I am completing a proof regarding the asymptotic formula for $\sum\limits_{n \le x} {\frac{{\phi (n)}}{{{n^2}}}} $

The only part of the proof I am struggling with involves processing the term $\sum\limits_{d > x} {\frac{{\mu (d)\,\log d}}{{{d^2}}}} $ and showing that

$$\sum\limits_{d > x} {\frac{{\mu (d)\,\log d}}{{{d^2}}}} \,\, = \,\,O\left( {\frac{{\log x}}{x}} \right)$$

I have seen some solutions online, but the approach in all the ways I have seen don't seem logical.

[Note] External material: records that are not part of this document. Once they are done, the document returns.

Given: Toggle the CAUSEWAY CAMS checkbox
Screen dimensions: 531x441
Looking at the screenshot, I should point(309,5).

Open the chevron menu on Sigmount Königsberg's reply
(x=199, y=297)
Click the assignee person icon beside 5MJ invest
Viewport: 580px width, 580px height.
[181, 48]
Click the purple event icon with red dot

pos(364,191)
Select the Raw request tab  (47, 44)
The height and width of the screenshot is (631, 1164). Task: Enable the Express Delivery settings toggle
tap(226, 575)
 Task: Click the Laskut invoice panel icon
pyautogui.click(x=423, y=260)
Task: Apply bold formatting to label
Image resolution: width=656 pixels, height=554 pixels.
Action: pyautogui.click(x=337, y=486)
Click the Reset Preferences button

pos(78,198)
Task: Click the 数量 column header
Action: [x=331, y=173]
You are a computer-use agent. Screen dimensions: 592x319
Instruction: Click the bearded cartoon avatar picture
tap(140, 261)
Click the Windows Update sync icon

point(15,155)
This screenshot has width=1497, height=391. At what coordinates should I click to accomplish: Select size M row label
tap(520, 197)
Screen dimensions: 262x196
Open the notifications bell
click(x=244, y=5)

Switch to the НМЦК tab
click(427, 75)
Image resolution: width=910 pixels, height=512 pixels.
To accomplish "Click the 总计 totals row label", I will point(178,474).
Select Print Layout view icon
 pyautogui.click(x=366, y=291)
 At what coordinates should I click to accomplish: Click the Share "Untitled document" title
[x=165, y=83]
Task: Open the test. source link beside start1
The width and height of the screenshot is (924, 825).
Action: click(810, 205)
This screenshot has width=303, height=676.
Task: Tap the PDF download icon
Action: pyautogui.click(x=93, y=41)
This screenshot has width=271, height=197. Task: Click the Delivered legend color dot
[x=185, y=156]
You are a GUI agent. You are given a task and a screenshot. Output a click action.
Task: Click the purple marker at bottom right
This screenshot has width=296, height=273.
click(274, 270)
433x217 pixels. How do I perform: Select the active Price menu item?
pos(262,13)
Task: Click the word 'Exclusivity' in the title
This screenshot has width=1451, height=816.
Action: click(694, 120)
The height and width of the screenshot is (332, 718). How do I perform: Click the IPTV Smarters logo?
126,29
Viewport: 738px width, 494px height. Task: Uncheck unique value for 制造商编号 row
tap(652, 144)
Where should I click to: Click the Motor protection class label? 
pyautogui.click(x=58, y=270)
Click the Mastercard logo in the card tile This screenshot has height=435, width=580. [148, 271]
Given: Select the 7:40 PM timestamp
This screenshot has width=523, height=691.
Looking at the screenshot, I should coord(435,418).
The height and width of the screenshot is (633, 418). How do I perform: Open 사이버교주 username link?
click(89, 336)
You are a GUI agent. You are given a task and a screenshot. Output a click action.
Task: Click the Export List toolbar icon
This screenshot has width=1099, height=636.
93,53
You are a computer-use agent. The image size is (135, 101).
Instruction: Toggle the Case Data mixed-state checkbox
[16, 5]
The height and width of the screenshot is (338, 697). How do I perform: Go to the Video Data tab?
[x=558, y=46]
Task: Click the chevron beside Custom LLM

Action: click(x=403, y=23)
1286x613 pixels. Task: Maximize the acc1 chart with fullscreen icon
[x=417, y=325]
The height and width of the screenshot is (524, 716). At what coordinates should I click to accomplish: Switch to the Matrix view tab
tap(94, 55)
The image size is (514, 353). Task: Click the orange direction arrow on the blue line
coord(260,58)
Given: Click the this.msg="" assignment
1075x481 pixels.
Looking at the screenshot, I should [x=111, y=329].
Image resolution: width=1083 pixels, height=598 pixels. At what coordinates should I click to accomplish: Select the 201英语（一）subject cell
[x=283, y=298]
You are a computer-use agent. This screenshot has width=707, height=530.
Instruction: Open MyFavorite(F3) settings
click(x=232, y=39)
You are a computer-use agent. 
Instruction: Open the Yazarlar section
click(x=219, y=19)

One such analysis argues that

$$\left| {\sum\limits_{d > x} {\frac{{\mu (d)\,\log d}}{{{d^2}}}} } \right|\,\,\, \le \,\,\sum\limits_{d > x} {\frac{{\log x}}{{{d^2}}}} \le \,\,\log x\sum\limits_{d > x} {\frac{1}{{{d^2}}}} \,\, = \,\,O\left( {\frac{{\log x}}{x}} \right)$$

but how on earth can it be reasoned that

$$\left| {\sum\limits_{d > x} {\frac{{\mu (d)\,\log d}}{{{d^2}}}} } \right|\,\,\, \le \,\,\sum\limits_{d > x} {\frac{{\log x}}{{{d^2}}}} $$

when it is clear that, because of the summation, $\log d > \log x$?

Maybe there is a trick removing the Möbius function, because $\mu (d)$ can take on the values $ - 1 $, $0$ or $1$ , but I cannot see it.

Comments much appreciated!

Answer 1

Since $x\to \frac{\log x}{x^2}$ is eventually decreasing, it should be $$\begin{align}\left| {\sum\limits_{d > x} {\frac{{\mu (d)\,\log d}}{{{d^2}}}} } \right|&\leq \sum_{d>x} \frac{\log d}{d^2} \leq \frac{\log x}{x^2} + \int_x^\infty \frac{\log t}{t^2}\,dt= \frac{\log x}{x^2} + \left[ -\frac{\log t +1}{t}\right]_x^\infty \\&=\frac{\log x}{x^2} +\frac{\log x}{x}+\frac{1}{x}=O\left( {\frac{{\log x}}{x}} \right). \end{align}$$